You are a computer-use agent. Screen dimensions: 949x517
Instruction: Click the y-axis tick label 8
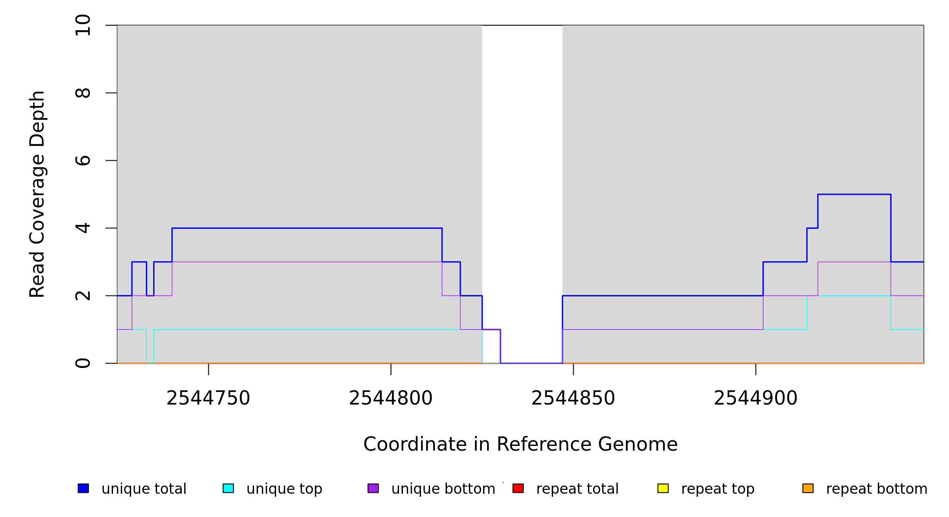(83, 93)
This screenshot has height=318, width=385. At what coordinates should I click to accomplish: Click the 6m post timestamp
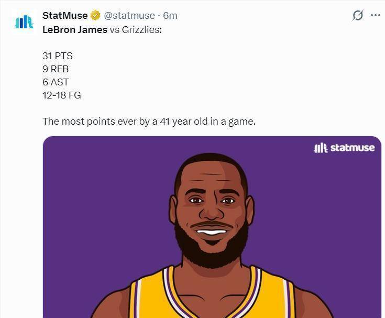pyautogui.click(x=170, y=15)
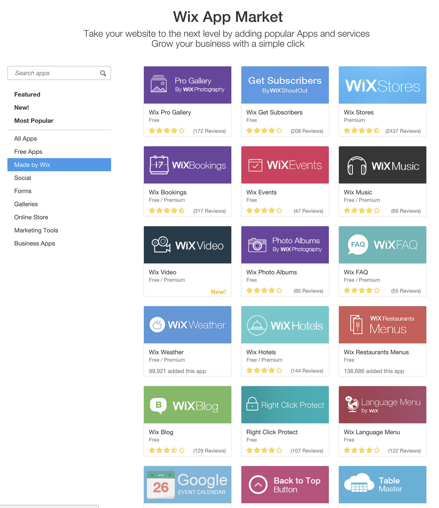The width and height of the screenshot is (439, 508).
Task: Click the Wix Weather sun cloud icon
Action: [157, 325]
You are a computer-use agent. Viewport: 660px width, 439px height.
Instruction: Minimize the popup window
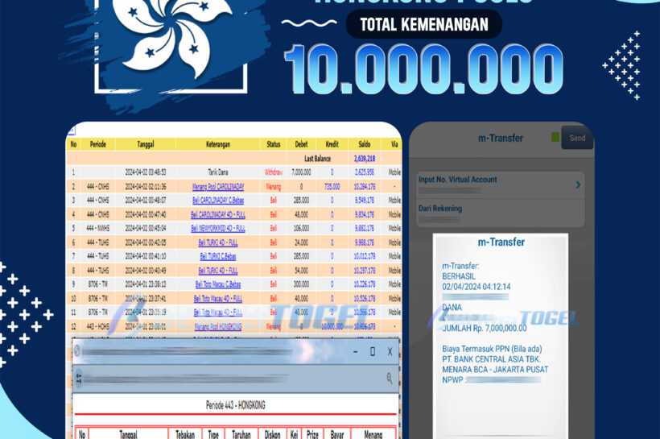354,352
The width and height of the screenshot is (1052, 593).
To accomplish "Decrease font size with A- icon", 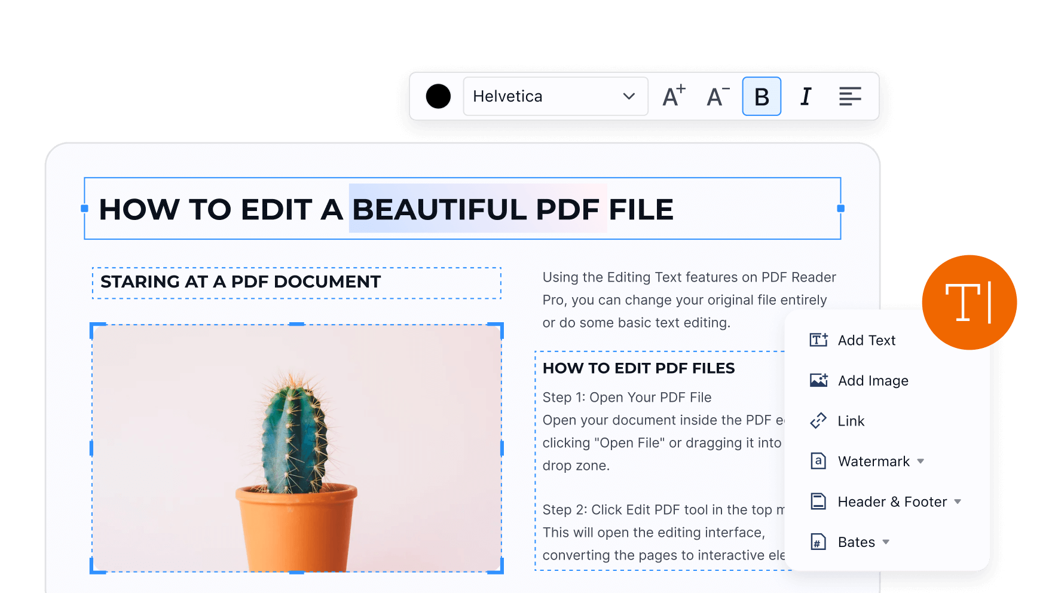I will 718,96.
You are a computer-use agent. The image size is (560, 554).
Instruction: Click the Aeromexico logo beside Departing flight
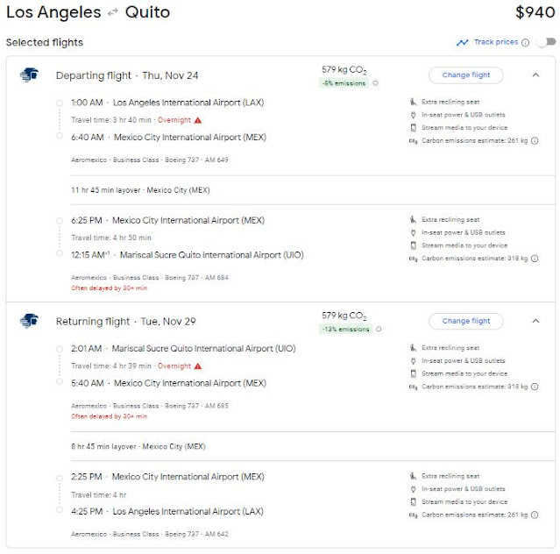click(x=29, y=75)
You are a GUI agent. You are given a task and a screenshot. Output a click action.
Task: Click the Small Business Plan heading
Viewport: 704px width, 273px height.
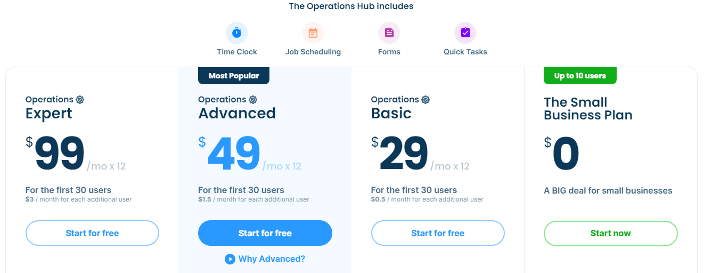click(588, 108)
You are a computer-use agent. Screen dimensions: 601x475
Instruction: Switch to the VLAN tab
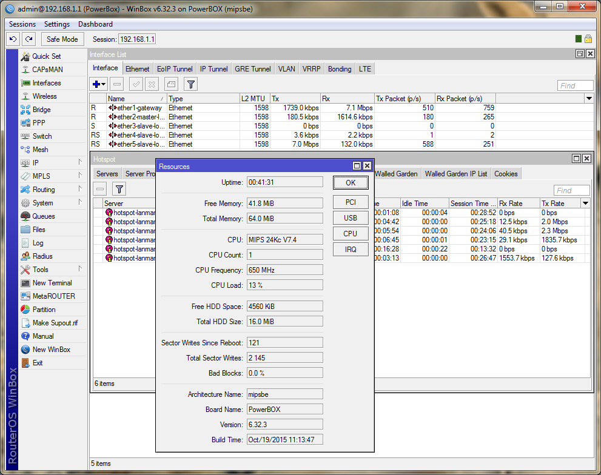point(286,69)
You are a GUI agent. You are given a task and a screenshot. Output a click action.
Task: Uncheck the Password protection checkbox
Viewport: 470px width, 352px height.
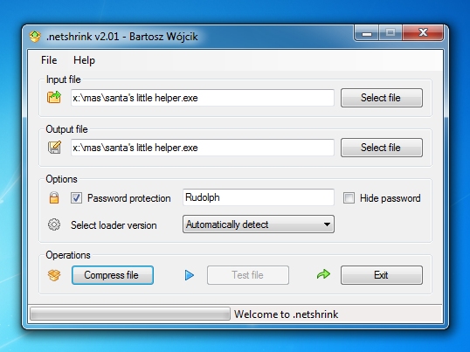(x=76, y=198)
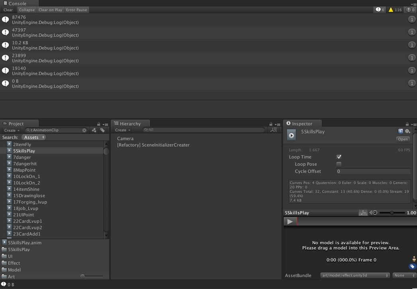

——

[Exercise instructions]: The result should hold only the lines from the line with "Instruction: Switch to the VLAN tab" through the final line of the records above, copied exactly, with pictures left out.

[Your response]:
Instruction: Switch to the VLAN tab
point(286,69)
You are a GUI agent. You are given a task and a screenshot. Output a click action.
Task: Uncheck the Password protection checkbox
Viewport: 470px width, 352px height.
(x=76, y=198)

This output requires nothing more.